Não tenho televisão por cabo. Através de uma antena interna apanho a nossa RTP-Vacas e com alguma interferência a RTP-1. Em dias de tempo sul, vento sudoeste, com pressão barométrica à volta de 3,2 bar, nuvens estirais, lua nova e etecetera e tal, consigo apanhar um formigueiro que reconheço ser o canal História através de uma captação limpíssima de som.
Ontem, enquanto na RTP-Vacas passava o hilariante programa sobre a classe turística reservada aos jornalistas locais e na RTP-1 falava sobre eutanásia, com algum esforço, um jovem, vítima de esclerose múltipla, procurei o meu histórico formigueiro. Apanhei o início de um documentário, contado na primeira pessoa, sobre a batalha de Mogadishu. O documentário tentou de uma forma satisfatória contar, na primeira pessoa, os dois lados daquela batalha homem a homem/mulher/criança. Indiscutivelmente, contada assim, a nossa afinidade cultural aproxima-se mais da história vivida pelos soldados americanos, alguns deles que só deixaram de ser criança no momento em que, olhos nos olhos, disparam pela primeira vez sobre o inimigo.

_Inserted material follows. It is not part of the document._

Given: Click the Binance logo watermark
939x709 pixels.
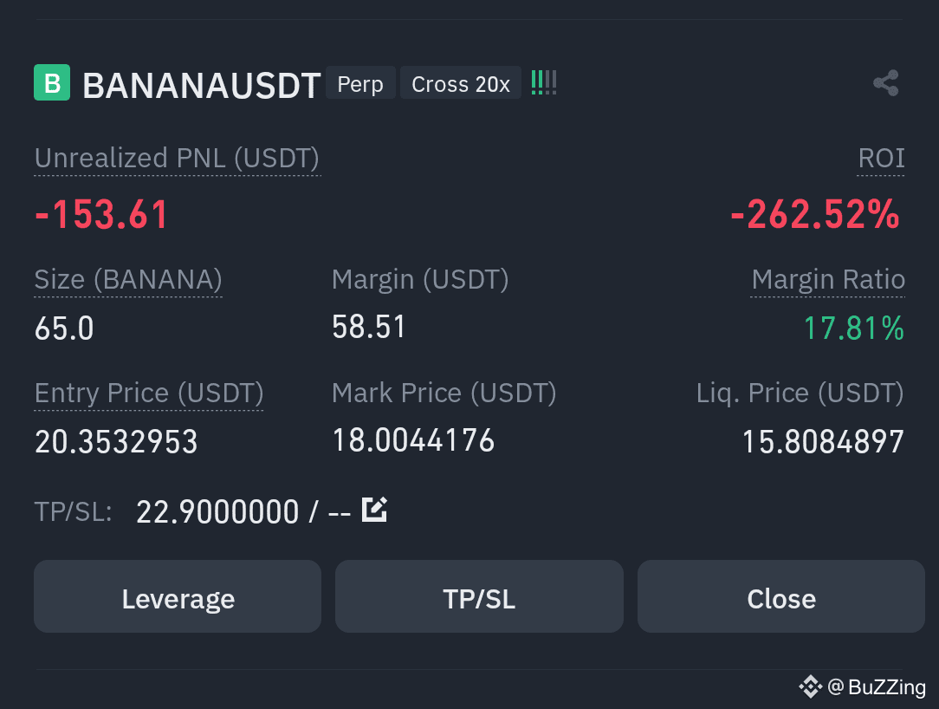Looking at the screenshot, I should (810, 686).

Fez-me especial impressão alguns factos que achei comuns em quase todos os relatos apresentados por parte dos invasores. Quase todos estavam ali "to kick some ass" e rapidamente "pack and go home". Quase todos ficaram chocados pelo facto de aquele filme de Hollywood não lhes estar a correr nada bem, as balas eram verdadeiras, os gritos de dor e o sangue eram verdadeiros e os mortos também. Era tudo tão diferente do esperado que parecia irreal. E depois o medo, o medo que nos empurra para a cobardia ou para a coragem, ou ainda, primeiro para uma e depois para a outra. Mas acima de tudo a irmandade, a irmandade de quem se encontra no mesmo lado da trincheira, na fronteira da vida, com o assobio da morte a passar-lhes por todos os lados, e às vezes por dentro. No fim, quase todos os sobreviventes, carregam a pena de não lhes ter sido dada uma oportunidade de voltar a trás e "kick some ass", Cinton não arriscou mais e deu ordens para "pack and come home".

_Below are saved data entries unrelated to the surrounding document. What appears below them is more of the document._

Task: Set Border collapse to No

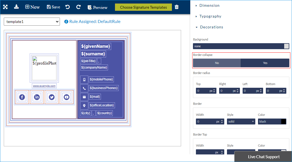Action: tap(217, 63)
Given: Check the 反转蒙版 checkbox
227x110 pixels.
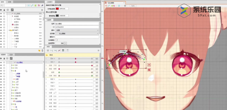Looking at the screenshot, I should (x=56, y=40).
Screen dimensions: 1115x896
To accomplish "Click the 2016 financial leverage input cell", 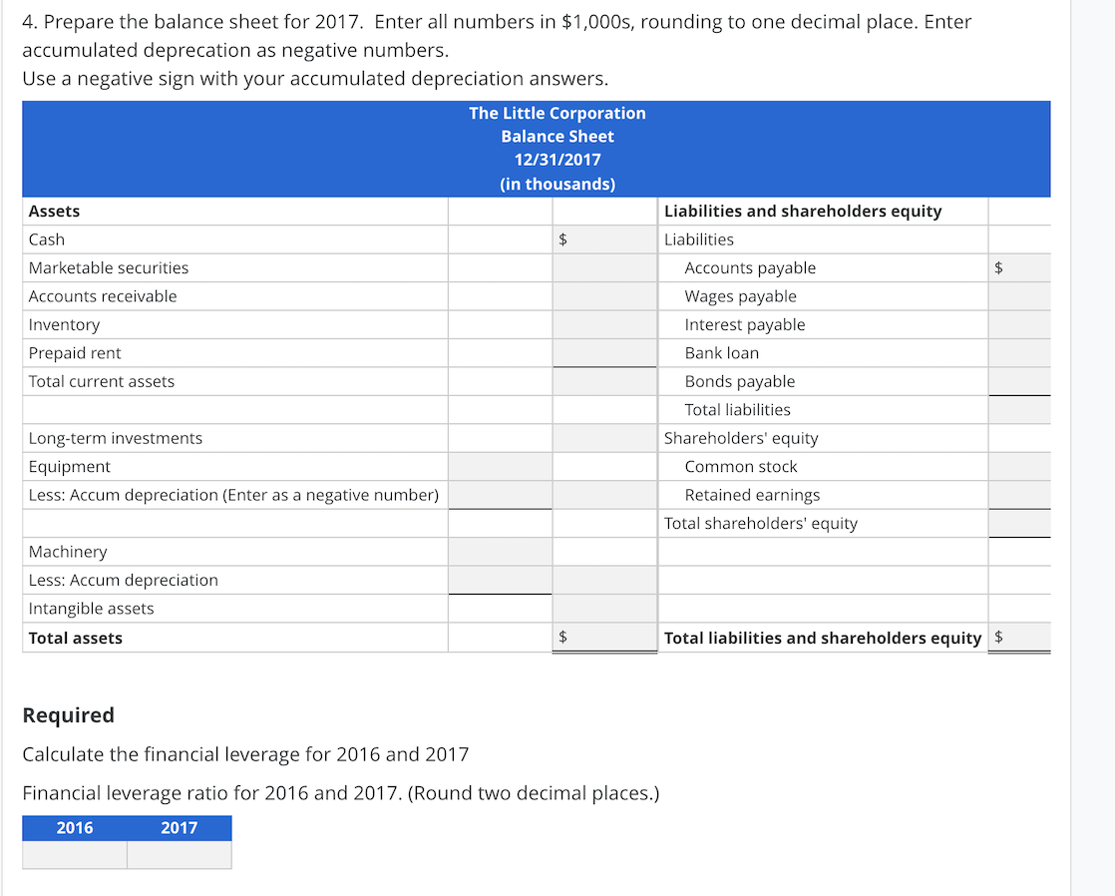I will pos(75,855).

Emocionei-me com estes relatos que descreviam a coragem dos outros, seus companheiros, nalguns casos uma coragem suicida para acompanhar na morte um camarada e noutros uma coragem ressuscitadora que afugenta a morte que se debruça sobre um companheiro. Finalmente, para os sobreviventes, a coragem de viver com as memórias de uma guerra.